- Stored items

------------------------

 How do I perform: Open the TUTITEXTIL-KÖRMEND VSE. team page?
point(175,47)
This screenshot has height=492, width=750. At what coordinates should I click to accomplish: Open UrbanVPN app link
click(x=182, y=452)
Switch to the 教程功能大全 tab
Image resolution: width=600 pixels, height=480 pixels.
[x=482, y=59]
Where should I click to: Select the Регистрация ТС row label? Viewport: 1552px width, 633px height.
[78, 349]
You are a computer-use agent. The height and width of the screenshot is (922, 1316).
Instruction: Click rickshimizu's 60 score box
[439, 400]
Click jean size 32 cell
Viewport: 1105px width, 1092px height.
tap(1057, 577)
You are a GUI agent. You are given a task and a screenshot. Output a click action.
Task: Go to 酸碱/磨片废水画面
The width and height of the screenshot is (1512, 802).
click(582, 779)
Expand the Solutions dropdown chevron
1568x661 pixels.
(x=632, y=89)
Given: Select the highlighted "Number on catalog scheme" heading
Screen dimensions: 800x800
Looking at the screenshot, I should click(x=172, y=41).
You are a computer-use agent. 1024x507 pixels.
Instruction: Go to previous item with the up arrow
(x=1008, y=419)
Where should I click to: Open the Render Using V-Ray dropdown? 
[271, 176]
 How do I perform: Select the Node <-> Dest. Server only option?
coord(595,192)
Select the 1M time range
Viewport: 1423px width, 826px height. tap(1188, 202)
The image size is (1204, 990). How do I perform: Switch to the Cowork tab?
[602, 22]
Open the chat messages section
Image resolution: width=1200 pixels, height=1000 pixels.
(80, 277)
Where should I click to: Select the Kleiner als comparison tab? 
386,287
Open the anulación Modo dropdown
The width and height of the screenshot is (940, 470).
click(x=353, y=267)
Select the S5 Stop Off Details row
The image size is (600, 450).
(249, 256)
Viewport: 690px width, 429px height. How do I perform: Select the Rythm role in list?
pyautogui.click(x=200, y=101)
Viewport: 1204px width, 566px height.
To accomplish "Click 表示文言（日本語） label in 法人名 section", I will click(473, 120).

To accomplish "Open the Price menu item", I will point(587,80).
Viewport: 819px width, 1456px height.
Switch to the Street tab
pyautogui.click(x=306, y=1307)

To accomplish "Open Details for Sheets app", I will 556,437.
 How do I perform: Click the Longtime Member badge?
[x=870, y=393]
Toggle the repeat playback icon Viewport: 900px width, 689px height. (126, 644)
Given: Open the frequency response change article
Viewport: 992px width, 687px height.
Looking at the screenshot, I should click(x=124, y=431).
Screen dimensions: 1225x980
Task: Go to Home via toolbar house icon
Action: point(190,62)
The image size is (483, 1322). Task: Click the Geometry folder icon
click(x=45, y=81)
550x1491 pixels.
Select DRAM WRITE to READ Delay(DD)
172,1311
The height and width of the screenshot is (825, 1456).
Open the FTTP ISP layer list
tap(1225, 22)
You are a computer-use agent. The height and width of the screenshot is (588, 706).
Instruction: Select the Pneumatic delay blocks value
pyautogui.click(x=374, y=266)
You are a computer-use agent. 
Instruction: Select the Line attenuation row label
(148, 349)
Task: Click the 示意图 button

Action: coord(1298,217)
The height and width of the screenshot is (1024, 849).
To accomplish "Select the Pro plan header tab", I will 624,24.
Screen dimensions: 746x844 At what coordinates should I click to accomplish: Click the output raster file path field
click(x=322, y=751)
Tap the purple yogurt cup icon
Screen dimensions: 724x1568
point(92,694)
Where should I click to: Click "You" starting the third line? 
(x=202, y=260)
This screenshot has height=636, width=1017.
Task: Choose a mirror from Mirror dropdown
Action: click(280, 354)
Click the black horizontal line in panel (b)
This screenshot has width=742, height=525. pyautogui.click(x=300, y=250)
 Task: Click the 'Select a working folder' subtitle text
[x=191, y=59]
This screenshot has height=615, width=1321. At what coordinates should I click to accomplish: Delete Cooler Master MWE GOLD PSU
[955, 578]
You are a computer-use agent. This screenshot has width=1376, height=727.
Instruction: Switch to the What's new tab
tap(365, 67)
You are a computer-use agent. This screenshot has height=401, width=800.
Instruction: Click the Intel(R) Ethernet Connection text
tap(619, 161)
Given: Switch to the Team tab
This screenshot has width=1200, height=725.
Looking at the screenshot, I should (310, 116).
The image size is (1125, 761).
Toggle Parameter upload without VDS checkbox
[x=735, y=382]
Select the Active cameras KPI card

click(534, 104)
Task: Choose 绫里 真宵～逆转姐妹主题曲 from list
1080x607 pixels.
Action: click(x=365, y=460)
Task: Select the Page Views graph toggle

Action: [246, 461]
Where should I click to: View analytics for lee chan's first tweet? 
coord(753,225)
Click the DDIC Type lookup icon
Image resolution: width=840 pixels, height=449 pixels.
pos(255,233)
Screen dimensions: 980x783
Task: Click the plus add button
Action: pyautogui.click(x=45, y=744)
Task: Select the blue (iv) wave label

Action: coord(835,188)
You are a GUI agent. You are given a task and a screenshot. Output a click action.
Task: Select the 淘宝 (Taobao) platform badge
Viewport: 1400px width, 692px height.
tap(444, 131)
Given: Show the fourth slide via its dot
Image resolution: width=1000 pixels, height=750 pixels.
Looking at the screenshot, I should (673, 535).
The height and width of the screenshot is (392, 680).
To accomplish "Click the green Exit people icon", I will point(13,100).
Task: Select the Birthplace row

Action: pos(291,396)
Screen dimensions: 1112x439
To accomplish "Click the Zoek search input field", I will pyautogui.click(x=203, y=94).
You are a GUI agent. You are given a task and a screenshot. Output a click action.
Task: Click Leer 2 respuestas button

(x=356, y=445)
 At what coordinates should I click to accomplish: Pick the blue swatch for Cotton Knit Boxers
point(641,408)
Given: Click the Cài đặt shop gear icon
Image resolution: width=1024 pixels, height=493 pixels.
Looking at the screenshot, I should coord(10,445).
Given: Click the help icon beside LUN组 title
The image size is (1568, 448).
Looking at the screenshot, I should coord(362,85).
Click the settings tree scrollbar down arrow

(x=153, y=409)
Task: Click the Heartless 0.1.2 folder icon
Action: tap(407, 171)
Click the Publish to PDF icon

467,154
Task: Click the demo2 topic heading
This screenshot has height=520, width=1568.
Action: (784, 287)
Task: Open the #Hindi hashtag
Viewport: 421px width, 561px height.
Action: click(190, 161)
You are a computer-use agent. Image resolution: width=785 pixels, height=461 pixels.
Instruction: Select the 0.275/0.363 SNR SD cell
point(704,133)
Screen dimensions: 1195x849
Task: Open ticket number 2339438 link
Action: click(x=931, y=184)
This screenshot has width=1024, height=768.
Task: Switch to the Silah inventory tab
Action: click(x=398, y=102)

------------------------

In the answer, every line above should be retyped exactly.

- Your solution
 How do I perform: Open the TUTITEXTIL-KÖRMEND VSE. team page?
point(175,47)
This screenshot has height=492, width=750. At what coordinates should I click to accomplish: Open UrbanVPN app link
click(x=182, y=452)
Switch to the 教程功能大全 tab
Image resolution: width=600 pixels, height=480 pixels.
[x=482, y=59]
Where should I click to: Select the Регистрация ТС row label? Viewport: 1552px width, 633px height.
[78, 349]
You are a computer-use agent. The height and width of the screenshot is (922, 1316).
Instruction: Click rickshimizu's 60 score box
[439, 400]
Click jean size 32 cell
Viewport: 1105px width, 1092px height.
tap(1057, 577)
You are a GUI agent. You are given a task and a screenshot. Output a click action.
Task: Go to 酸碱/磨片废水画面
The width and height of the screenshot is (1512, 802).
click(582, 779)
Expand the Solutions dropdown chevron
1568x661 pixels.
(x=632, y=89)
Given: Select the highlighted "Number on catalog scheme" heading
Screen dimensions: 800x800
Looking at the screenshot, I should click(x=172, y=41).
You are a computer-use agent. 1024x507 pixels.
Instruction: Go to previous item with the up arrow
(x=1008, y=419)
Where should I click to: Open the Render Using V-Ray dropdown? 
[271, 176]
 How do I perform: Select the Node <-> Dest. Server only option?
coord(595,192)
Select the 1M time range
Viewport: 1423px width, 826px height. tap(1188, 202)
The image size is (1204, 990). How do I perform: Switch to the Cowork tab?
[602, 22]
Open the chat messages section
Image resolution: width=1200 pixels, height=1000 pixels.
(80, 277)
Where should I click to: Select the Kleiner als comparison tab? 
386,287
Open the anulación Modo dropdown
The width and height of the screenshot is (940, 470).
click(x=353, y=267)
Select the S5 Stop Off Details row
The image size is (600, 450).
(249, 256)
Viewport: 690px width, 429px height. How do I perform: Select the Rythm role in list?
pyautogui.click(x=200, y=101)
Viewport: 1204px width, 566px height.
To accomplish "Click 表示文言（日本語） label in 法人名 section", I will click(473, 120).

To accomplish "Open the Price menu item", I will point(587,80).
Viewport: 819px width, 1456px height.
Switch to the Street tab
pyautogui.click(x=306, y=1307)

To accomplish "Open Details for Sheets app", I will 556,437.
 How do I perform: Click the Longtime Member badge?
[x=870, y=393]
Toggle the repeat playback icon Viewport: 900px width, 689px height. (126, 644)
Given: Open the frequency response change article
Viewport: 992px width, 687px height.
Looking at the screenshot, I should click(x=124, y=431).
Screen dimensions: 1225x980
Task: Go to Home via toolbar house icon
Action: point(190,62)
The image size is (483, 1322). Task: Click the Geometry folder icon
click(x=45, y=81)
550x1491 pixels.
Select DRAM WRITE to READ Delay(DD)
172,1311
The height and width of the screenshot is (825, 1456).
Open the FTTP ISP layer list
tap(1225, 22)
You are a computer-use agent. The height and width of the screenshot is (588, 706).
Instruction: Select the Pneumatic delay blocks value
pyautogui.click(x=374, y=266)
You are a computer-use agent. 
Instruction: Select the Line attenuation row label
(148, 349)
Task: Click the 示意图 button

Action: coord(1298,217)
The height and width of the screenshot is (1024, 849).
To accomplish "Select the Pro plan header tab", I will 624,24.
Screen dimensions: 746x844 At what coordinates should I click to accomplish: Click the output raster file path field
click(x=322, y=751)
Tap the purple yogurt cup icon
Screen dimensions: 724x1568
point(92,694)
Where should I click to: Click "You" starting the third line? 
(x=202, y=260)
This screenshot has height=636, width=1017.
Task: Choose a mirror from Mirror dropdown
Action: click(280, 354)
Click the black horizontal line in panel (b)
This screenshot has width=742, height=525. pyautogui.click(x=300, y=250)
 Task: Click the 'Select a working folder' subtitle text
[x=191, y=59]
This screenshot has height=615, width=1321. At what coordinates should I click to accomplish: Delete Cooler Master MWE GOLD PSU
[955, 578]
You are a computer-use agent. This screenshot has width=1376, height=727.
Instruction: Switch to the What's new tab
tap(365, 67)
You are a computer-use agent. This screenshot has height=401, width=800.
Instruction: Click the Intel(R) Ethernet Connection text
tap(619, 161)
Given: Switch to the Team tab
This screenshot has width=1200, height=725.
Looking at the screenshot, I should (310, 116).
The image size is (1125, 761).
Toggle Parameter upload without VDS checkbox
[x=735, y=382]
Select the Active cameras KPI card

click(534, 104)
Task: Choose 绫里 真宵～逆转姐妹主题曲 from list
1080x607 pixels.
Action: click(x=365, y=460)
Task: Select the Page Views graph toggle

Action: [246, 461]
Where should I click to: View analytics for lee chan's first tweet? 
coord(753,225)
Click the DDIC Type lookup icon
Image resolution: width=840 pixels, height=449 pixels.
pos(255,233)
Screen dimensions: 980x783
Task: Click the plus add button
Action: pyautogui.click(x=45, y=744)
Task: Select the blue (iv) wave label

Action: coord(835,188)
You are a GUI agent. You are given a task and a screenshot. Output a click action.
Task: Select the 淘宝 (Taobao) platform badge
Viewport: 1400px width, 692px height.
tap(444, 131)
Given: Show the fourth slide via its dot
Image resolution: width=1000 pixels, height=750 pixels.
Looking at the screenshot, I should (673, 535).
The height and width of the screenshot is (392, 680).
To accomplish "Click the green Exit people icon", I will point(13,100).
Task: Select the Birthplace row

Action: pos(291,396)
Screen dimensions: 1112x439
To accomplish "Click the Zoek search input field", I will pyautogui.click(x=203, y=94).
You are a GUI agent. You are given a task and a screenshot. Output a click action.
Task: Click Leer 2 respuestas button

(x=356, y=445)
 At what coordinates should I click to accomplish: Pick the blue swatch for Cotton Knit Boxers
point(641,408)
Given: Click the Cài đặt shop gear icon
Image resolution: width=1024 pixels, height=493 pixels.
Looking at the screenshot, I should coord(10,445).
Given: Click the help icon beside LUN组 title
The image size is (1568, 448).
Looking at the screenshot, I should coord(362,85).
Click the settings tree scrollbar down arrow

(x=153, y=409)
Task: Click the Heartless 0.1.2 folder icon
Action: tap(407, 171)
Click the Publish to PDF icon

467,154
Task: Click the demo2 topic heading
This screenshot has height=520, width=1568.
Action: (784, 287)
Task: Open the #Hindi hashtag
Viewport: 421px width, 561px height.
Action: click(190, 161)
You are a computer-use agent. Image resolution: width=785 pixels, height=461 pixels.
Instruction: Select the 0.275/0.363 SNR SD cell
point(704,133)
Screen dimensions: 1195x849
Task: Open ticket number 2339438 link
Action: click(x=931, y=184)
This screenshot has width=1024, height=768.
Task: Switch to the Silah inventory tab
Action: click(x=398, y=102)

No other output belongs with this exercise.